VENUS × MARS
金星牡牛座 × 火星牡牛座
金星が牡牛座で、火星も牡牛座。好きになるまで時間がかかるうえに、動き出すまでも時間がかかる。そのかわり、始まった関係は驚くほど長く続く。周りに「遅いよ」と言われ続けてきたかもしれない。
遅さと粘りが二重にある
金星牡牛座の惹かれ方は、感覚が決める。声の質、一緒にいる時の空気、同じものを食べた時間。積み重ねてはじめて心が動くし、急かされると止まってしまう。
火星牡牛座の動き方も、同じ質でできてる。荒っぽく攻めないし、争いを好まない。そのかわり長期戦になるほど強くて、大事なものを守る場面での踏ん張りは相当なもの。

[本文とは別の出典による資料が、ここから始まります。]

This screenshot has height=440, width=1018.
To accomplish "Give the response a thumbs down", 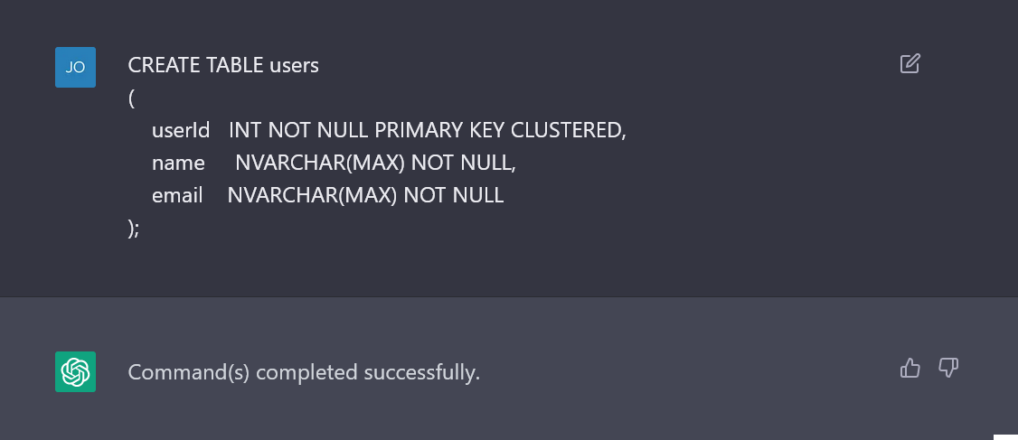I will [948, 368].
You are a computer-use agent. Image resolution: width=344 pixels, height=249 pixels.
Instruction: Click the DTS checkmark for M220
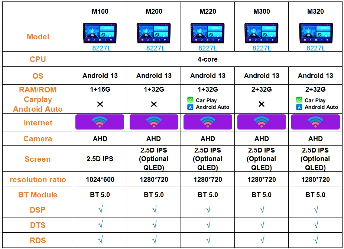208,225
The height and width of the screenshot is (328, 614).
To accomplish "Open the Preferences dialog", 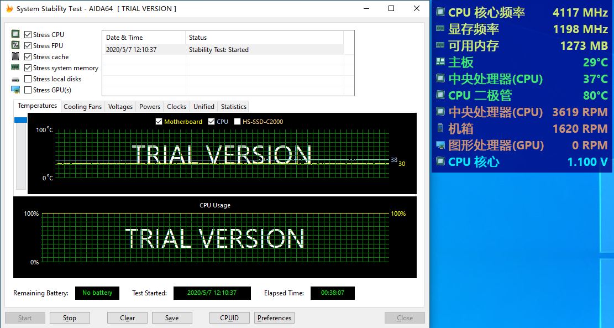I will click(274, 317).
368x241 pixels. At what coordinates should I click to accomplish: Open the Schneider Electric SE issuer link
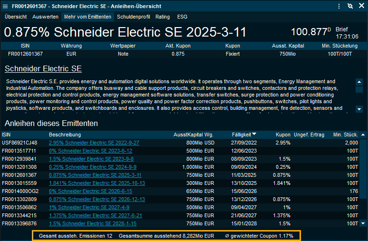tap(43, 68)
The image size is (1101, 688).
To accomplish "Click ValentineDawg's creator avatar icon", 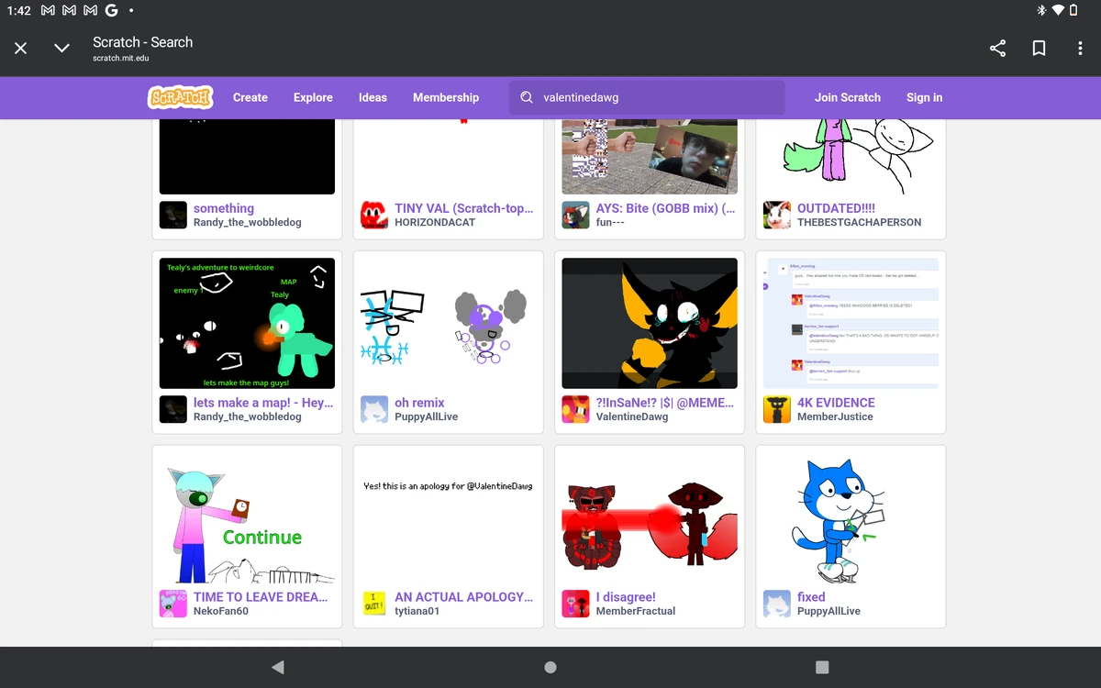I will point(575,409).
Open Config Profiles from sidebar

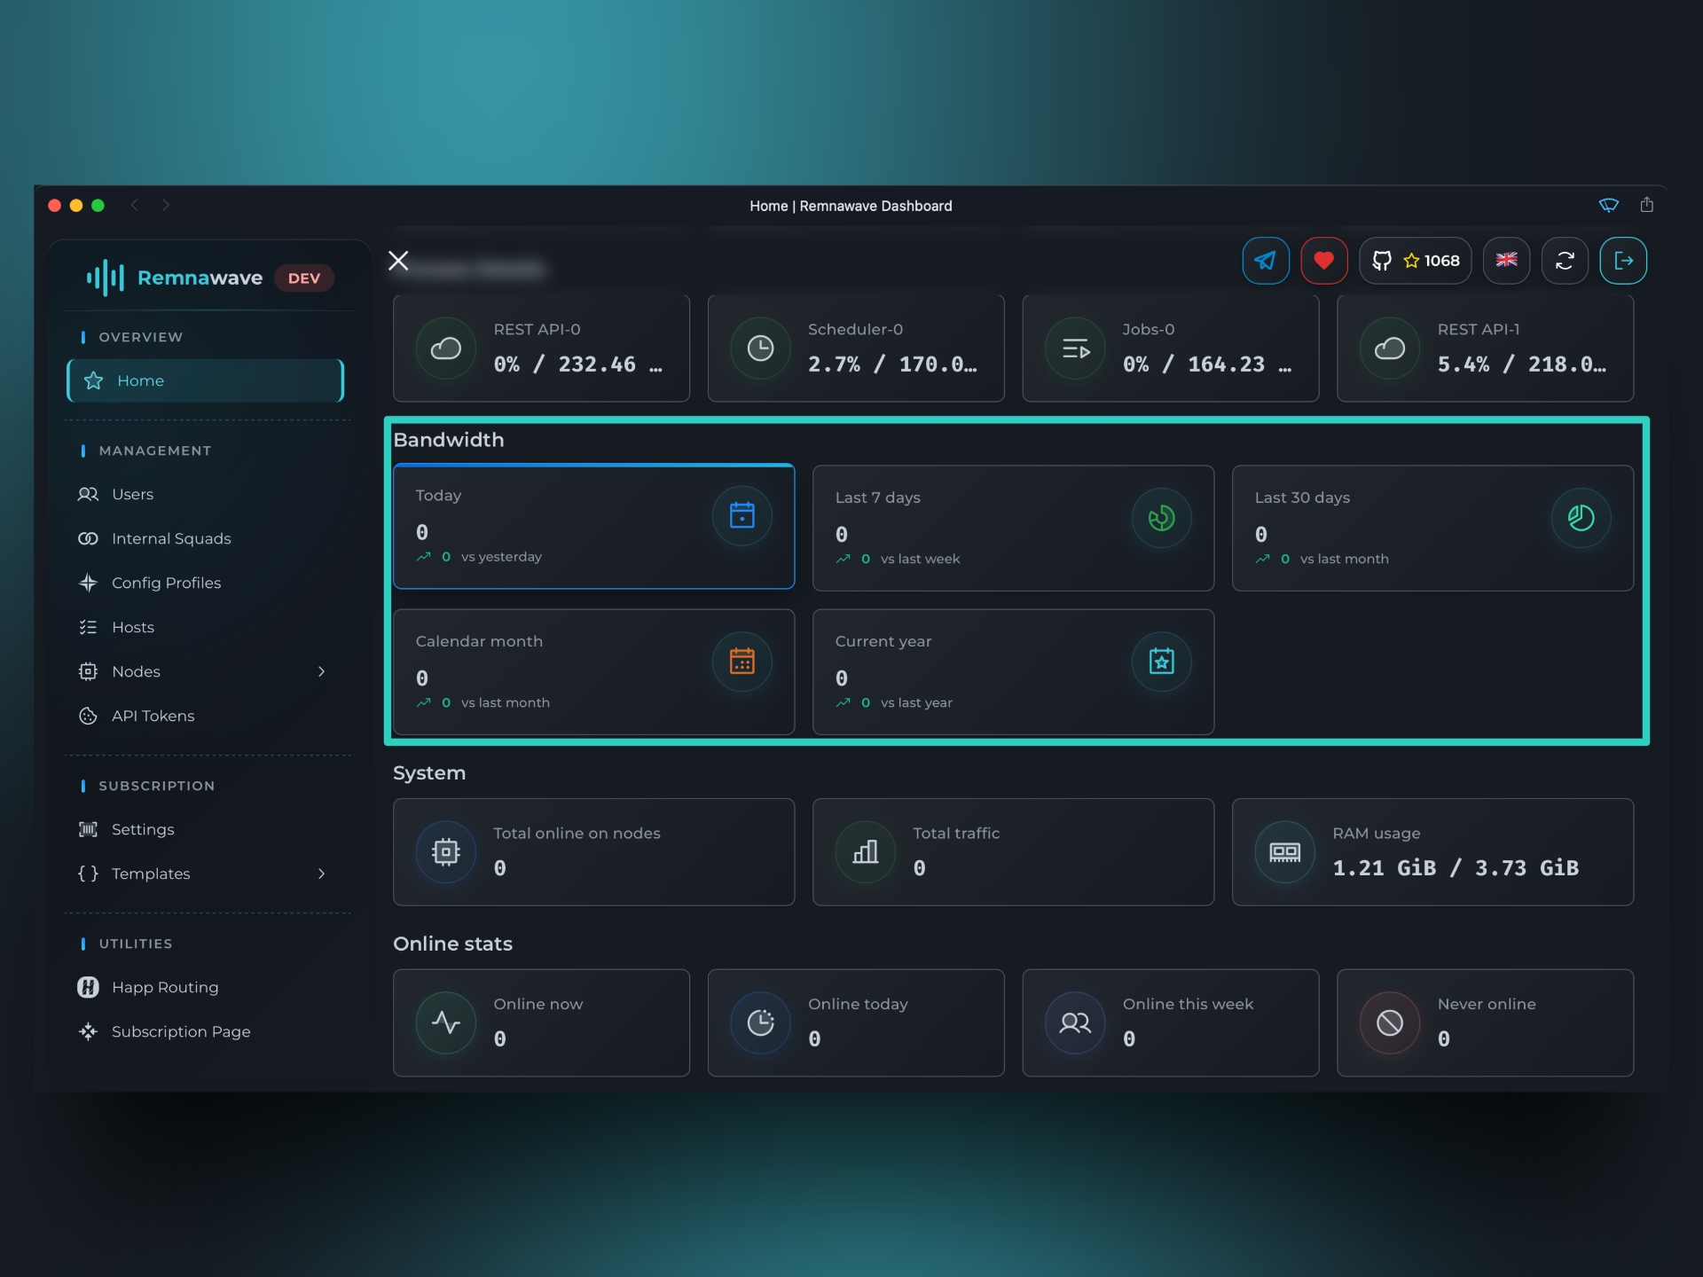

二つの星が同じ方を向いてるから、あなたの中に矛盾がない。ゆっくり選んで、ゆっくり動いて、そのまま長く続ける。恋の判断がぶれないのはこの一致のおかげ。
幅として出るのは、世界との速度差。周りが三ヶ月で決めることに一年かける。それを優柔不断だと言われてきたかもしれない。でも、あなたの遅さは迷いじゃなくて、確かめてるだけ。決めた後の一貫性が、それを証明してるよね。一度選んだ相手を、何年経っても同じ温度で大事にできてる。
恋と縁への出方
入口はとにかく長い。好きかどうか自分でも掴めない期間があって、その間ずっと普通に会ってる。友達から始まることが多いのもこのため。
動き出してからは、この配置の本領。約束を守るし、途中で気が変わらないし、揉めても関係ごと捨てない。相手にとっては、これ以上ないくらい安心できる相手になる。長く続く関係を作る力は、12通りのなかでも群を抜いてる。
つまずくのは、動き出しが遅すぎる時。心はもう決まってるのに、最初の一歩が出ないまま季節が変わる。しかも相手が離れかけても、追いかける速度が上がらない。そこだけは意識して速くしてあげてね。
もうひとつは、終われないこと。もう気持ちがないのに、慣れというだけで関係が続く。しんどい自覚が出たら、嫌いにならなくていいので、一度だけ言葉にしてみて。
人との距離の取り方
穏やかで、めったに動じない人。急に怒らないし、急に人を切らない。だから相談される側になりやすい。
本音では、人の入れ替わりが苦手。異動や引っ越しで会えなくなるのが、周りが思うよりずっと堪える。平気な顔をしていても、しばらく調子が戻らないことがあるかもしれない。
新しい輪に入るのには時間がかかるけれど、入ったあとは何年でも同じ距離でいられる。人脈を広げるより、いま手の中にある縁を持ち続けるほうが、あなたの場合ずっと実りが大きい。何年も同じ人と会い続けられるのは、それ自体が才能。新しい出会いを探さなきゃと焦らなくていい。
この組み合わせの活かし方
この配置を活かすなら、遅さは変えずに、着火の合図だけ外から借りること。自分で急ごうとすると、両方の星が固まる。
具体的にひとつ。気になる相手に連絡する日を、日付で決めてみて。気持ちが整ってなくてもその日に送る。牡牛座の火星は最初の一歩がいちばん重いので、そこさえ外から押せば後は自走する。
もうひとつは、感覚を新しくすること。知らない店に一度入る、いつもと違う香りを試す。生活ごと変えるのは向いてないけれど、一点だけ入れ替えるのは得意技。感覚が動くと、恋の勘も一緒に動きだすかもしれない。
遅いことは、浅いことじゃない。時間をかけて選んだものを、時間をかけて守れる。それは誰にでもできることじゃない。